# Tutorial: DataFrames with RLM

DSPy provides first-class support for pandas DataFrames in the RLM (Recursive Language Model) module. DataFrames are automatically serialized via Parquet format, preserving dtypes, and rich metadata is provided to the LLM.

Install the latest DSPy via `pip install -U dspy` and follow along.

## 1) Setup

First, let's configure DSPy with an LM and create a sample DataFrame.

In [None]:
import warnings
warnings.filterwarnings("ignore", message="Pydantic serializer warnings")

import dspy
import pandas as pd

# Configure your LM
lm = dspy.LM("anthropic/claude-sonnet-4-5-20250929", max_tokens=16000)
dspy.configure(lm=lm)

In [None]:
# Create a sample DataFrame
dataframe = pd.DataFrame({
    "name": ["Alice", "Bob", "Charlie", "David", "Eve"],
    "age": [25, 30, 35, 40, 45],
    "city": ["New York", "Los Angeles", "Chicago", "Houston", "Miami"]
})

dataframe

## 2) Using `dspy.DataFrame` in Signatures

To use a DataFrame as an input field in a DSPy Signature, use the `dspy.DataFrame` type annotation. This tells Pydantic how to handle the DataFrame type.

In [None]:
class DocWriter(dspy.Signature):
    """Write documentation for the provided data."""
    
    dataframe: dspy.DataFrame = dspy.InputField()
    documentation: str = dspy.OutputField(desc="Generated markdown documentation.")

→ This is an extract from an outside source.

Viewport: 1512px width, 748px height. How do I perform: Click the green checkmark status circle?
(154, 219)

## 3) Running RLM with DataFrames

Now we can use `dspy.RLM` to process the DataFrame. The RLM module will:

1. Serialize the DataFrame to Parquet format (preserving dtypes)
2. Provide rich metadata to the LLM (shape, columns, dtypes, sample rows)
3. Make the DataFrame available in the Python sandbox for code execution

In [None]:
doc_writer = dspy.RLM(
    DocWriter,
    max_iterations=10,
    verbose=True
)

result = doc_writer(dataframe=dataframe)

In [None]:
print(result.documentation)

## 4) How It Works

When you pass a DataFrame to RLM:

1. **Serialization**: The DataFrame is serialized to Parquet format using PyArrow, which preserves data types (int, float, datetime, categorical, etc.)

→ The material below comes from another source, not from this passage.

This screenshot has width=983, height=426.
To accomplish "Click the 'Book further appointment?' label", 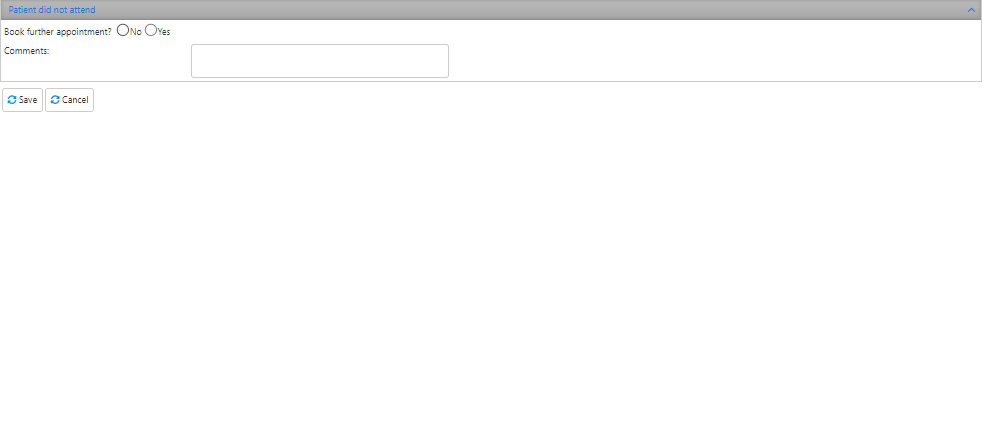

2. **Metadata**: The LLM receives rich metadata about the DataFrame:
   - Shape (rows x columns)
   - Column names and dtypes
   - Null value counts
   - Sample rows (first and last 3 rows)

3. **Sandbox Access**: The DataFrame is made available in the Python sandbox, where the LLM-generated code can access it directly using pandas operations.

## 5) Advanced Example: Data Analysis

Let's try a more complex example where the LLM analyzes the data.

In [None]:
# Create a more complex DataFrame
import numpy as np

sales_data = pd.DataFrame({
    "product": ["Widget A", "Widget B", "Widget C", "Widget D", "Widget E"] * 20,
    "category": pd.Categorical(["Electronics", "Home", "Electronics", "Home", "Garden"] * 20),
    "price": np.random.uniform(10, 100, 100).round(2),
    "quantity": np.random.randint(1, 50, 100),
    "date": pd.date_range("2024-01-01", periods=100),
})

sales_data.head()

In [None]:
class DataAnalyst(dspy.Signature):
    """Analyze the sales data and provide insights."""
    
    sales_data: dspy.DataFrame = dspy.InputField()
    analysis: str = dspy.OutputField(desc="Detailed analysis with statistics and insights.")

analyst = dspy.RLM(DataAnalyst, max_iterations=10, verbose=True)
result = analyst(sales_data=sales_data)

In [None]:
print(result.analysis)

## Summary

- Use `dspy.DataFrame` as the type annotation for DataFrame input fields
- DataFrames are serialized via Parquet, preserving all dtypes
- Rich metadata (shape, columns, dtypes, samples) is provided to the LLM
- The DataFrame is available in the RLM sandbox for pandas operations
- Works seamlessly with other input types (strings, numbers, etc.)